Politics of the Middle East module (PO41011)
This module aims to:
- provide a general overview of the modern history and politics of the Middle East and North Africa and a more detailed knowledge of the political development of several countries
- provide a fuller understanding of domestic and foreign interests in the Middle East
- explore the basic political context under which the resurgence of political Islam took place and the basic ideas of Islamist movements
- gain insight into causes of conflict in the Middle East
- explore the role of the key international actors (state/non-state) in Middle East conflict resolution or peace-building
- equip you for postgraduate level study in the humanities/social sciences, should you desire to pursue it
This is an extraordinary time in the Middle East and North Africa. The events of the Arab Spring have shaken and overthrown regimes.
With an eye on these unfolding developments this module will allow students to explore contemporary Middle East politics encompassing both the Arab and the non-Arab worlds with a special concern for the following topics:
- the Arab Israeli conflict
- the Palestinian Israeli conflict
- Gulf conflicts
- Politics of oil
- Political Islam: the Muslim Brotherhood in Egypt and Al-Qaeda's ideology
- strategy and the on-going Arab Spring saga.

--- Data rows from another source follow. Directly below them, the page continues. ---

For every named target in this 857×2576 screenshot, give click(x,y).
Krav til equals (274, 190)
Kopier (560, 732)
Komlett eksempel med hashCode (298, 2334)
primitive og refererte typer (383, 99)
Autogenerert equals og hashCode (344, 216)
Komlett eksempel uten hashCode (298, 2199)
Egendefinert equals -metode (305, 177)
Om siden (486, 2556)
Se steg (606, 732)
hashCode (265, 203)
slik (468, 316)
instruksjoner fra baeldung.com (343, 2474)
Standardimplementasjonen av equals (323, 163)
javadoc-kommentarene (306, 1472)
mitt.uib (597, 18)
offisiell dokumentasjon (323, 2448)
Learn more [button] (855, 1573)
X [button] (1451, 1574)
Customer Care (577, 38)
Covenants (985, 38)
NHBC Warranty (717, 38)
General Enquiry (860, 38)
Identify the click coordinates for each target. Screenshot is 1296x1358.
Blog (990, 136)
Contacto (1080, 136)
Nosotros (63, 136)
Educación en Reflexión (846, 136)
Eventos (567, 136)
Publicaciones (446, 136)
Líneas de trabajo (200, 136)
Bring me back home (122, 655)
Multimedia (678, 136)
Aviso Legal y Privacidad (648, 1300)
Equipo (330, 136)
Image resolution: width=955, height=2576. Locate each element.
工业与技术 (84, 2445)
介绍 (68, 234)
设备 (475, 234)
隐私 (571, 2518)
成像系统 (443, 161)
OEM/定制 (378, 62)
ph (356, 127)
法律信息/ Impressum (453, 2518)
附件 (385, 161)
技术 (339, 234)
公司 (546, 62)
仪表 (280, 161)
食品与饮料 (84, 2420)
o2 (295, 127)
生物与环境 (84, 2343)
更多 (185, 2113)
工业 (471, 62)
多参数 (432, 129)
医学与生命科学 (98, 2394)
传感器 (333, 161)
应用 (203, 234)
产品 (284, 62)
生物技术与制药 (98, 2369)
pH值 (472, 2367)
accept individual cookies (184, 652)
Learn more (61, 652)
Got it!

The implications for wider International Relations will also be considered. Furthermore, it will offer an insight into Middle East history and politics since 1945, and provide students with the necessary background and skills for undertaking postgraduate work in the humanities and social sciences.
- Introduction: Middle East and the international system
- The Arab Israeli conflict: Facts and Myths
- The Palestinian Israeli conflict: conflict over territory?
- Lebanon conflict: deep-rooted sectarian and religious divides
- War in the Gulf: Iran and Iraq 1980-1989
- Case Study - The Persian Gulf War, 1990-1991
- Islamist Movements - The Muslim Brothers
- Al-Qaeda - Ideology and Strategy: What does al-Qaeda want?
- Addicted to oil: the Iraq War
- Yemen - the Arab Spring's success story?
- The Rise of Iran and the West: Moving towards Confrontation?
Teaching will involve a two-hour session for all students each week.
The first half of the session consists of a lecturer-led discussion of a pre-determined topic, involving mini-lectures, buzz groups and question-and-answer slots.
After a short break, the second half of the session will consist of student-led discussion of set texts and issues, incorporating brainstorming in pairs, debates within sub-groups, and class discussion.
This allows students to develop a wide range of skills, including research, analysis and presentation.
This module is assessed as follows:
- Essay - 3,000 words (50%)
- Examination - two hours (50%)
Intended Learning Outcomes
- A critical understanding of a broad historical knowledge of the formation of the state system in the Middle East
- A comprehensive understanding of important themes and debates in politics of the Middle East, including war and peace, ideological movements and democratisation, social media and globalisation
- An understanding of the interconnectedness of patterns of conflict in the Middle East and an ability to relate the interconnectedness of conflicts to the difficulties of peace making
- An appreciation of the role of international powers in the conflict and resolution processes in the Middle East
- Critically assess the impact of the State of Israel on the international relations of the Middle East
- Become aware of the factors behind recent uprisings in the region
Recommended Texts for purchase
- Beverly Milton-Edwards and Peter Hinchcliffe., Conflicts in the Middle East Since 1945. Routledge, 2007
- Beverly Milton-Edwards., Contemporary Politics in the Middle East. Polity Press; 3rd Edition (20 May 2011)
A further extensive reading list is available on MyDundee.